======== DATA LINES ========

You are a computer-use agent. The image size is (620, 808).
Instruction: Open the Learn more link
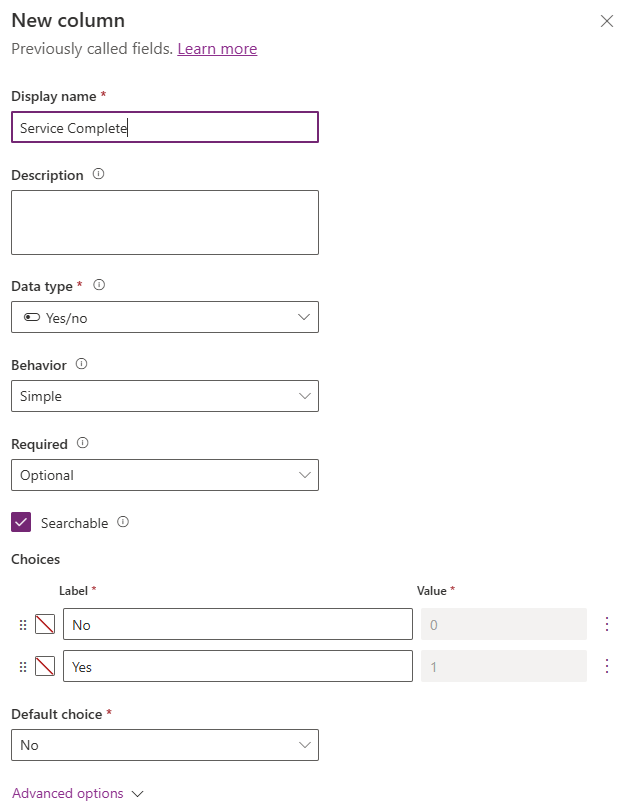click(217, 48)
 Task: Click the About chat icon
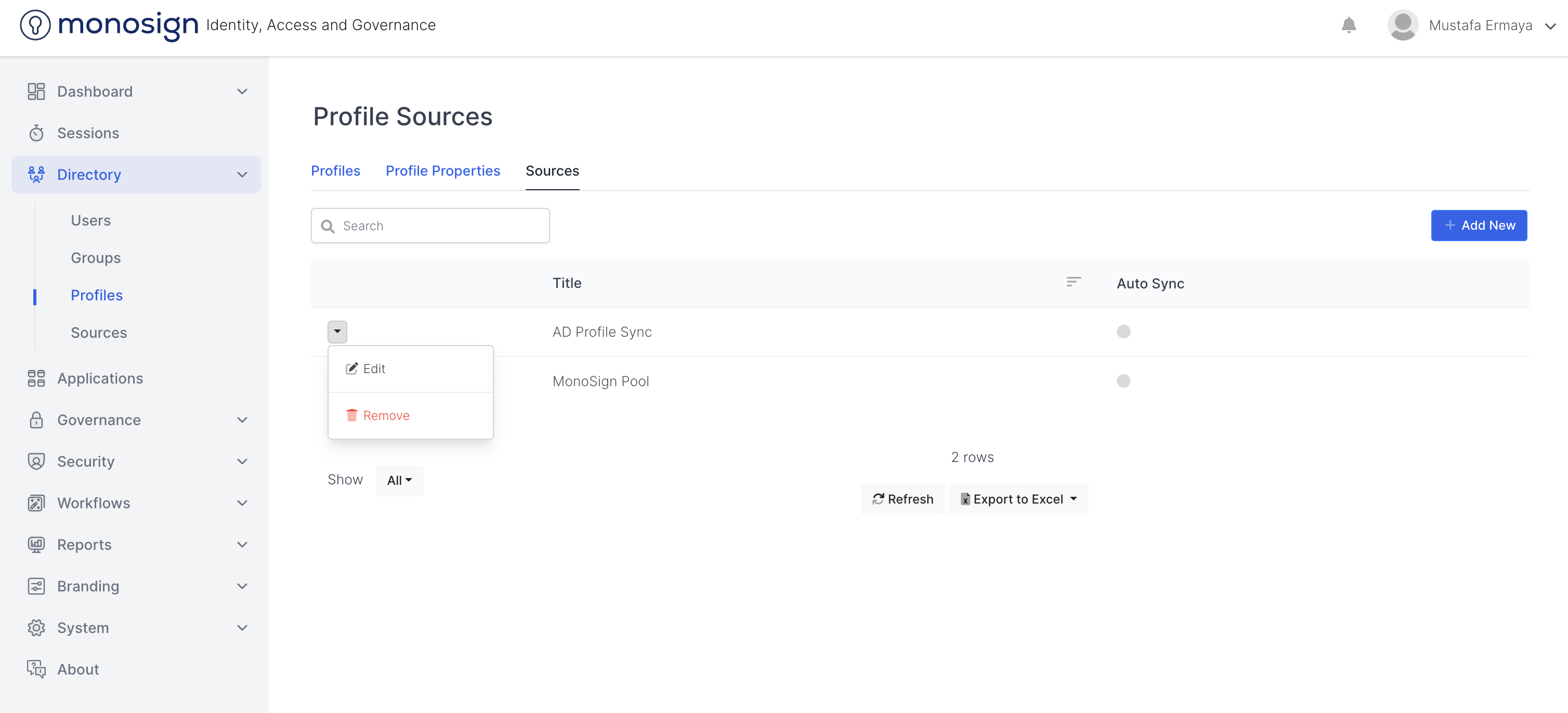click(x=36, y=669)
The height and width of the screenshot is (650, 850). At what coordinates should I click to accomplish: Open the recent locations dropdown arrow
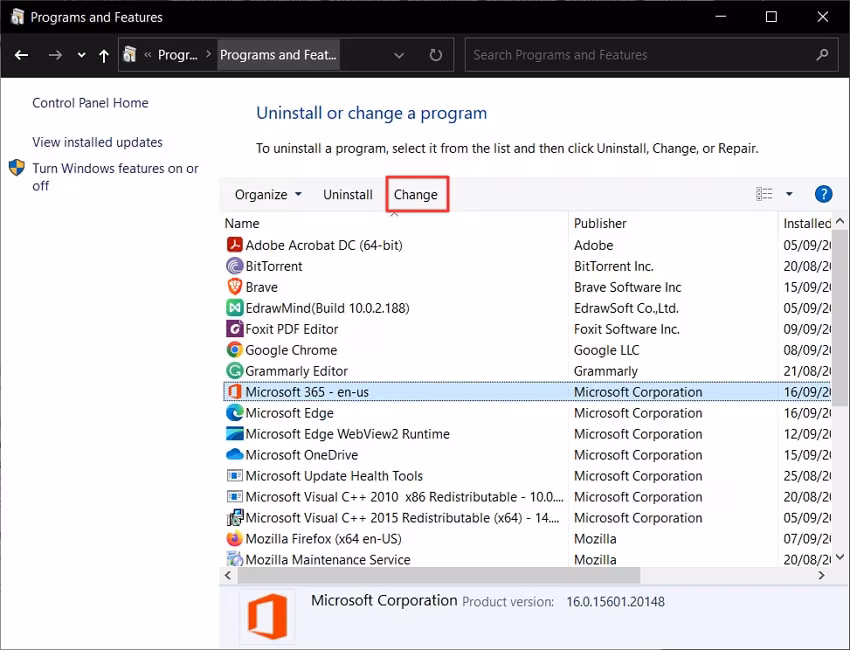click(x=82, y=56)
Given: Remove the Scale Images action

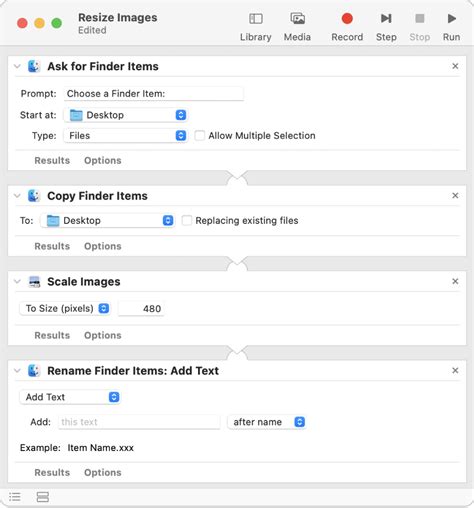Looking at the screenshot, I should (x=455, y=281).
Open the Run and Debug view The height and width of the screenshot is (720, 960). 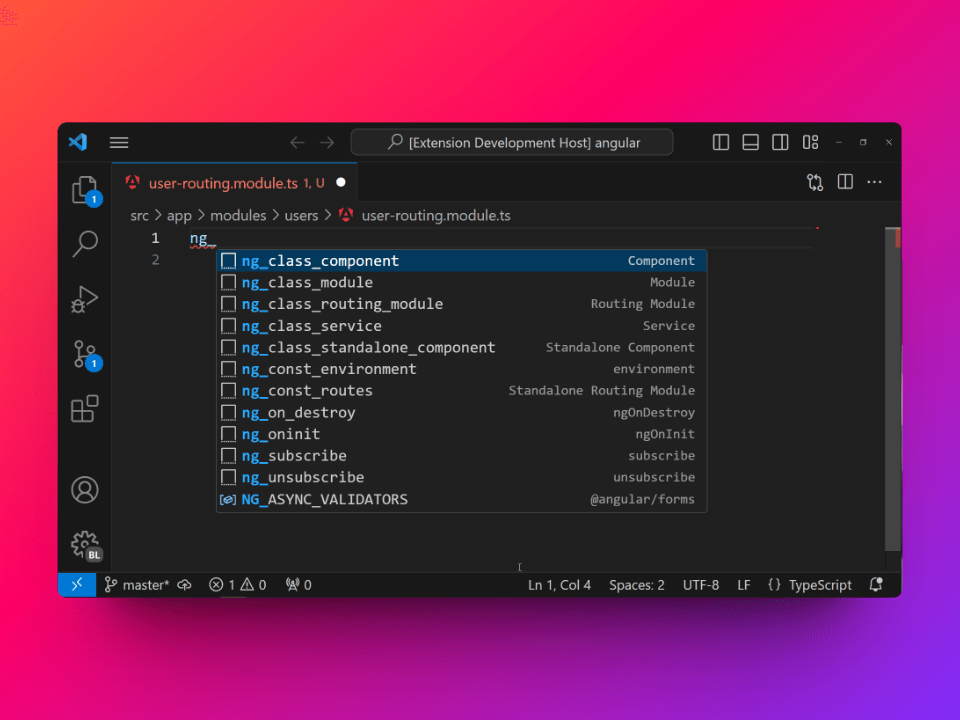pos(84,298)
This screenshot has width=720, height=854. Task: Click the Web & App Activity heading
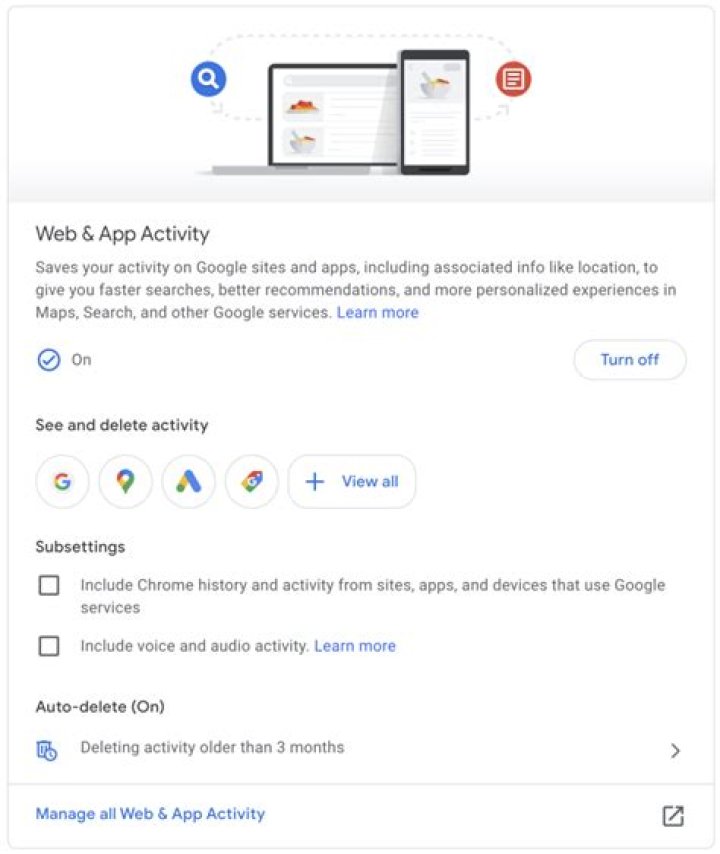pos(123,234)
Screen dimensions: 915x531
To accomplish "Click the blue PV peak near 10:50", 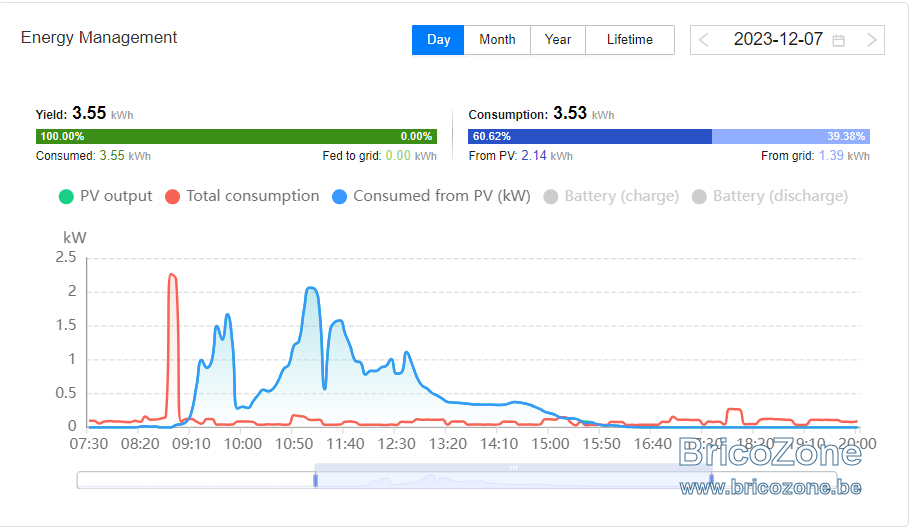I will 311,288.
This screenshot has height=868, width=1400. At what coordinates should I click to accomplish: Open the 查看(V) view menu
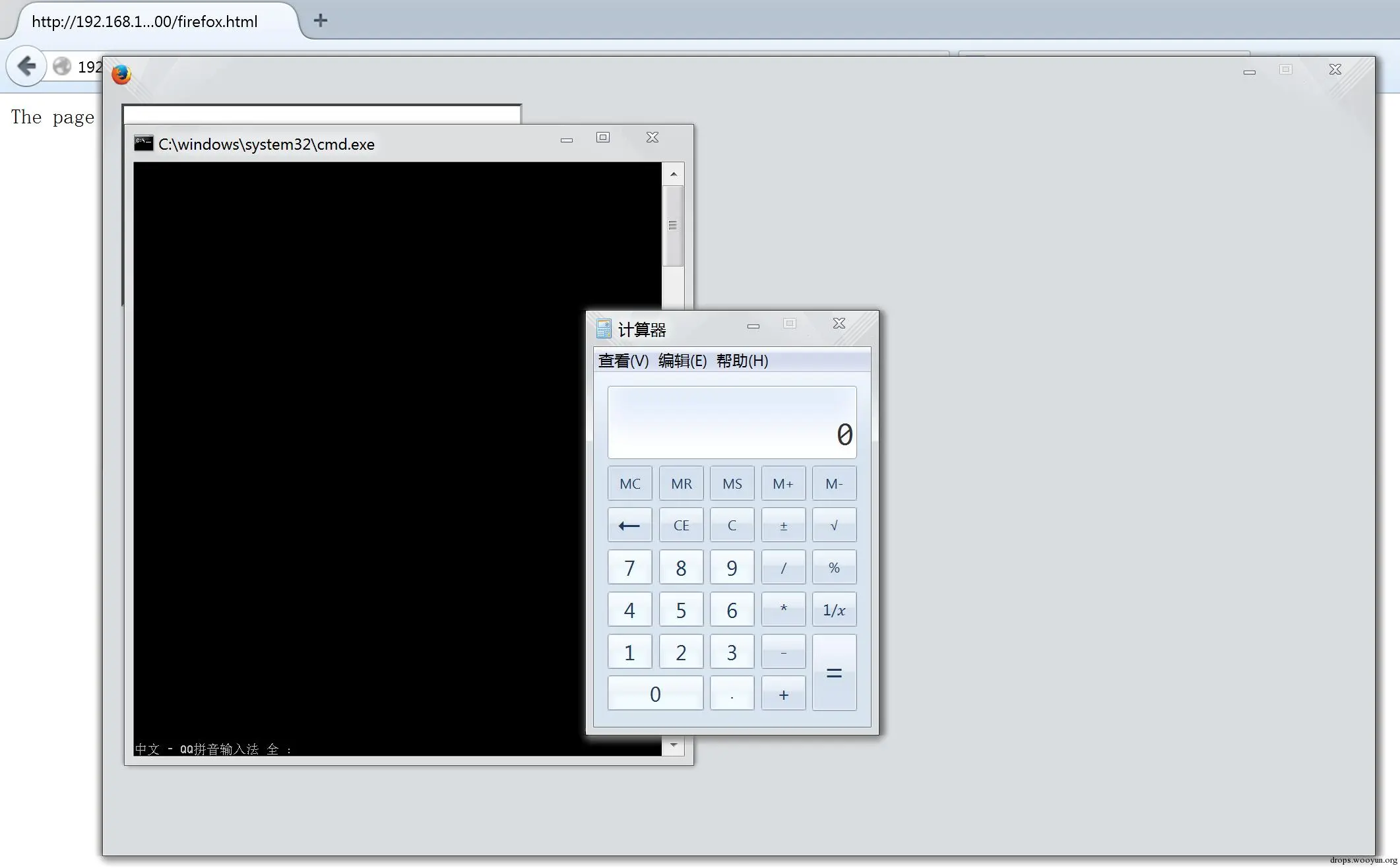[x=623, y=361]
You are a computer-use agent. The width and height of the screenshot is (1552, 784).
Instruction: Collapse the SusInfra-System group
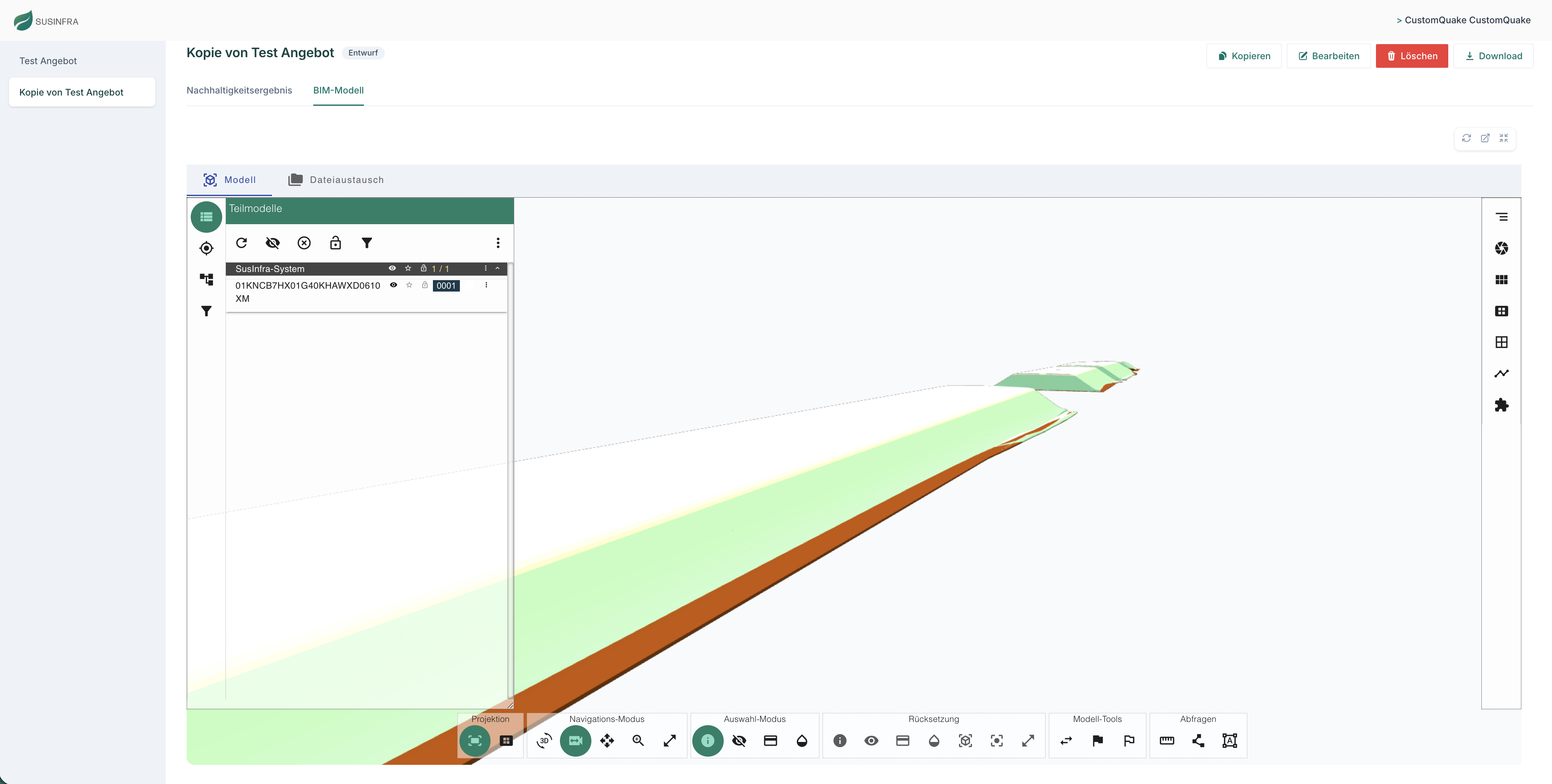(x=498, y=269)
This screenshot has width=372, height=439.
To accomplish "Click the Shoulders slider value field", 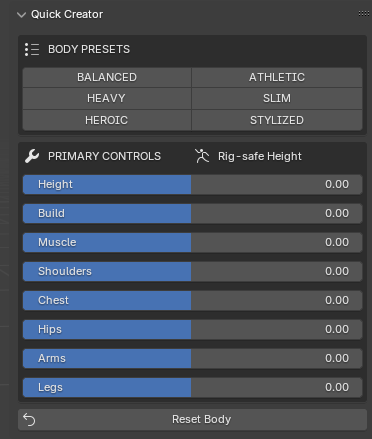I will point(193,271).
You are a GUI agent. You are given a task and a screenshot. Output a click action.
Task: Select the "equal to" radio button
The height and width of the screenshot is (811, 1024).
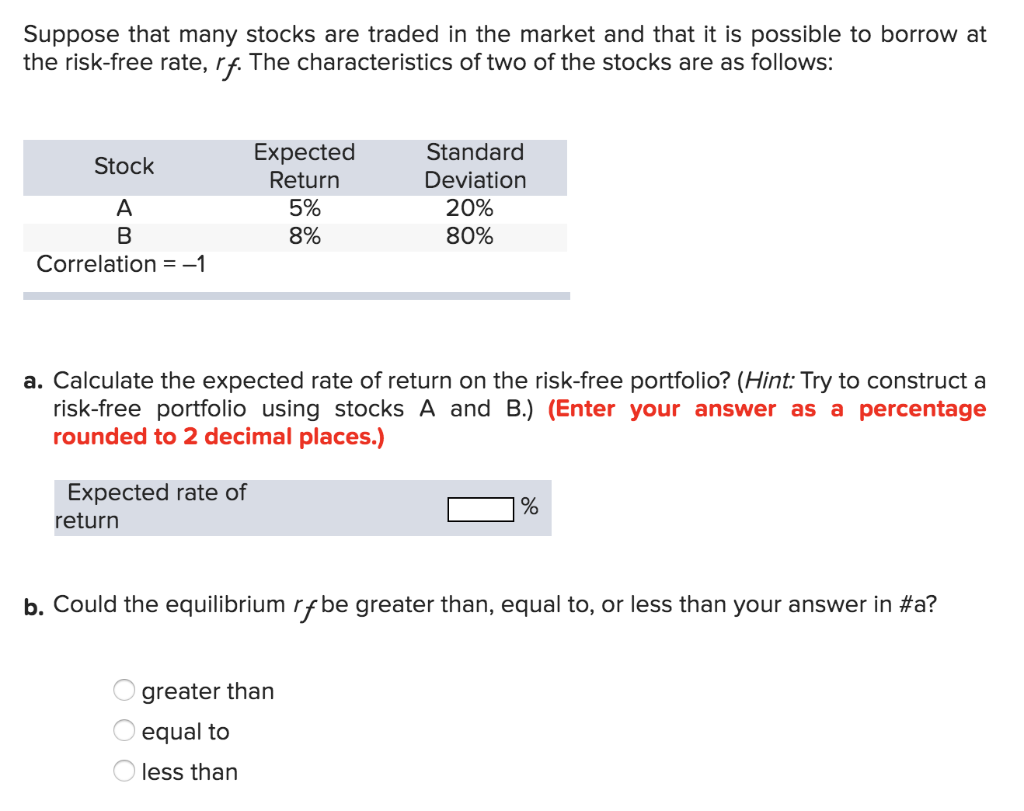124,731
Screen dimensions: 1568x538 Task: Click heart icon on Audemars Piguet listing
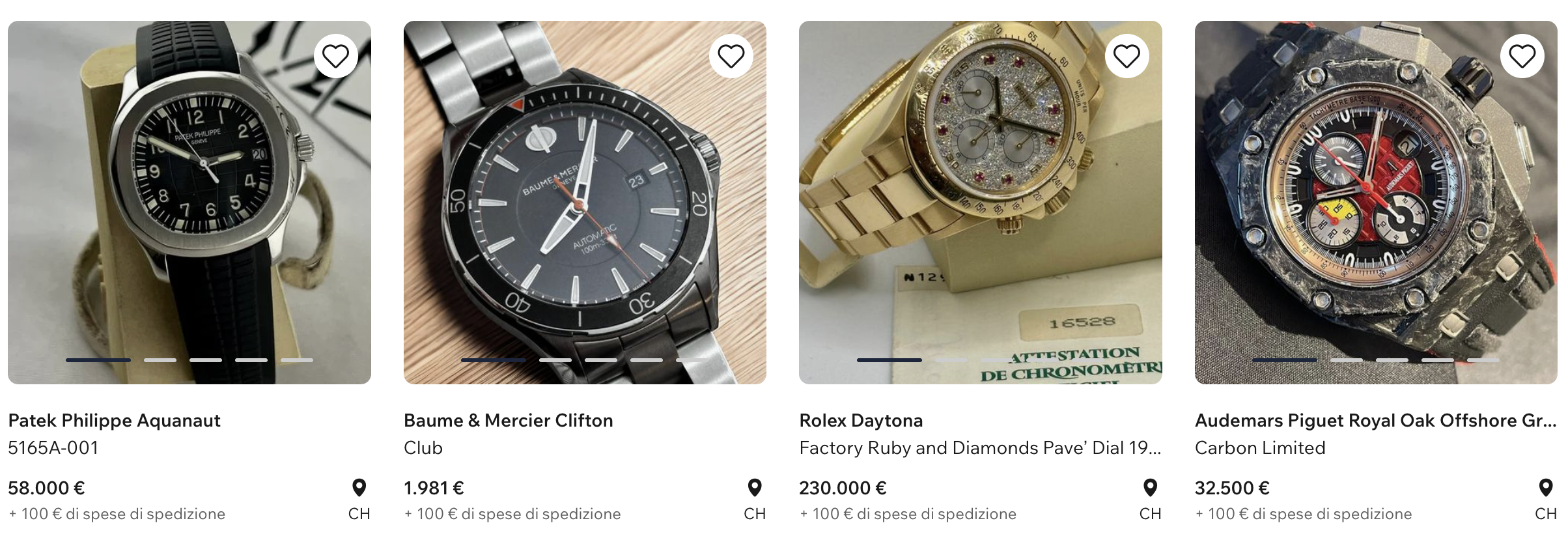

========

» **PROBLEM TO SOLVE**
Return the data from the line that contains "Task: Click the About chat icon" through the line that contains "Looking at the", copied exactly and with the pictures omitted.

» **RESPONSE TO THE TASK**
 Task: Click the About chat icon
click(x=36, y=669)
The height and width of the screenshot is (650, 850). At what coordinates should I click to accomplish: Open the recent locations dropdown arrow
click(x=82, y=56)
Given: Remove the Scale Images action

Looking at the screenshot, I should (x=455, y=281).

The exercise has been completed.